#### Exercise description:
Would you please output, word for word, the span of the listing below that opens on the line containing "Where should I click to: Close" and closes on the line containing "Select the Maturity"? Include both ends and nothing more.
BEGIN
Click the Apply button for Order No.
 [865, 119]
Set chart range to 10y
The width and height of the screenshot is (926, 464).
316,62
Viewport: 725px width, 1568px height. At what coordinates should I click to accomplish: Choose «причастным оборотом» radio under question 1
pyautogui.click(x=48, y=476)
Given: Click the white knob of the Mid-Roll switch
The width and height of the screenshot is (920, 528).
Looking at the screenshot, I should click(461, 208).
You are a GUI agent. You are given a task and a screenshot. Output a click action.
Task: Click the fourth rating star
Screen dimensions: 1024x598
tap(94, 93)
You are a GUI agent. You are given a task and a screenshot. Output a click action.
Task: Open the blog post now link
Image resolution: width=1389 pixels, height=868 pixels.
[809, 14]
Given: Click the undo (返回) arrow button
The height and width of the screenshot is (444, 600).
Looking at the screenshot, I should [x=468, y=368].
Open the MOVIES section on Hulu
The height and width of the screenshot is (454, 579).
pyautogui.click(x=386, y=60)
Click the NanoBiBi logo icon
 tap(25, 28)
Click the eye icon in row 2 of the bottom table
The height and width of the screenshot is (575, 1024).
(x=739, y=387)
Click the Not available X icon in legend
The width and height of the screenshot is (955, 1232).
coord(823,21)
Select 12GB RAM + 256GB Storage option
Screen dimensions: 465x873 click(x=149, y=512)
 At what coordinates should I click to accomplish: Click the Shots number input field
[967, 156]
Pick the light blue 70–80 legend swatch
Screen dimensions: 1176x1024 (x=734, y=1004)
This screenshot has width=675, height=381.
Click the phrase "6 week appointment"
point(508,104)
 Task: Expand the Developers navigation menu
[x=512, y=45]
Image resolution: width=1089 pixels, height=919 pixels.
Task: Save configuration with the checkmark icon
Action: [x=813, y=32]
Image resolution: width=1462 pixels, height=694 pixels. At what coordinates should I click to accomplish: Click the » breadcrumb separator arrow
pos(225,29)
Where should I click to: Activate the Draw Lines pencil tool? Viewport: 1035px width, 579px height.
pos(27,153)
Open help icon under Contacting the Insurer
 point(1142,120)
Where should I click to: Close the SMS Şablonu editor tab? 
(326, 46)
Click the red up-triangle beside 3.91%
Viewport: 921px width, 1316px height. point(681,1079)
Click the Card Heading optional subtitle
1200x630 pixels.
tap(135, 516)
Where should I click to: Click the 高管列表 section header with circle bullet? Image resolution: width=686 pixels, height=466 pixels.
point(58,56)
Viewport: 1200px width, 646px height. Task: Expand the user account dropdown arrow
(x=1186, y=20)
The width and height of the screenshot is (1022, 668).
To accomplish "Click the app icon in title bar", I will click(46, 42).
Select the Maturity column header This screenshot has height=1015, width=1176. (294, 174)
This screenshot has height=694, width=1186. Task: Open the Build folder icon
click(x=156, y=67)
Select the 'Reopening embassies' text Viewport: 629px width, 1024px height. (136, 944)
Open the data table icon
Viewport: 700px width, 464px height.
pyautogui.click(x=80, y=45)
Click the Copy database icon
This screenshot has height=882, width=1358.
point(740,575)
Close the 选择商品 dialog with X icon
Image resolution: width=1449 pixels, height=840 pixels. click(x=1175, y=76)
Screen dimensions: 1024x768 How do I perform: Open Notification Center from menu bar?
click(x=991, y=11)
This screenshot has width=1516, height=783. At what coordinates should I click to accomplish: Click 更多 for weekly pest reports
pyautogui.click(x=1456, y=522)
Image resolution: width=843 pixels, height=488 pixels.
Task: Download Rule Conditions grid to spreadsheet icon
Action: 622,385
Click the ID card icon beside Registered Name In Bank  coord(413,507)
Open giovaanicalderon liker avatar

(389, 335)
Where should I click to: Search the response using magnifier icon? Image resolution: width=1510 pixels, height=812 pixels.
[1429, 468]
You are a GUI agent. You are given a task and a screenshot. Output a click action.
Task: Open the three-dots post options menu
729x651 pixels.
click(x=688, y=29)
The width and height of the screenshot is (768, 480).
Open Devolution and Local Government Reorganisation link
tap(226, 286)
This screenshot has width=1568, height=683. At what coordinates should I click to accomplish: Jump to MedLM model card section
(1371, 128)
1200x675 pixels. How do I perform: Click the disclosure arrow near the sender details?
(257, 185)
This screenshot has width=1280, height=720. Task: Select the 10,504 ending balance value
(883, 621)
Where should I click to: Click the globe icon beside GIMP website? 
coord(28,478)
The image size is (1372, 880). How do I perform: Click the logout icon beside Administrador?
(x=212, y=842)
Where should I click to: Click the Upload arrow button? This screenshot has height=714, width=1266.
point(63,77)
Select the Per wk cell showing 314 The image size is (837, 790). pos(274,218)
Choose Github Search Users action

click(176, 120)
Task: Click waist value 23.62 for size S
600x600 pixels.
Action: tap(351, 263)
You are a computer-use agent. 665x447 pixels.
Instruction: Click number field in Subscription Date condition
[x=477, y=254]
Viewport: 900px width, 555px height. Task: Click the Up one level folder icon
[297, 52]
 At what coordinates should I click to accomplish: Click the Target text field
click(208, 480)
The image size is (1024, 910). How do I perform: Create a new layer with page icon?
END
#### Final answer:
Where should I click to: Close the SMS Şablonu editor tab? 
(326, 46)
Click the red up-triangle beside 3.91%
Viewport: 921px width, 1316px height. point(681,1079)
Click the Card Heading optional subtitle
1200x630 pixels.
tap(135, 516)
Where should I click to: Click the 高管列表 section header with circle bullet? Image resolution: width=686 pixels, height=466 pixels.
point(58,56)
Viewport: 1200px width, 646px height. Task: Expand the user account dropdown arrow
(x=1186, y=20)
The width and height of the screenshot is (1022, 668).
To accomplish "Click the app icon in title bar", I will click(46, 42).
Select the Maturity column header This screenshot has height=1015, width=1176. (294, 174)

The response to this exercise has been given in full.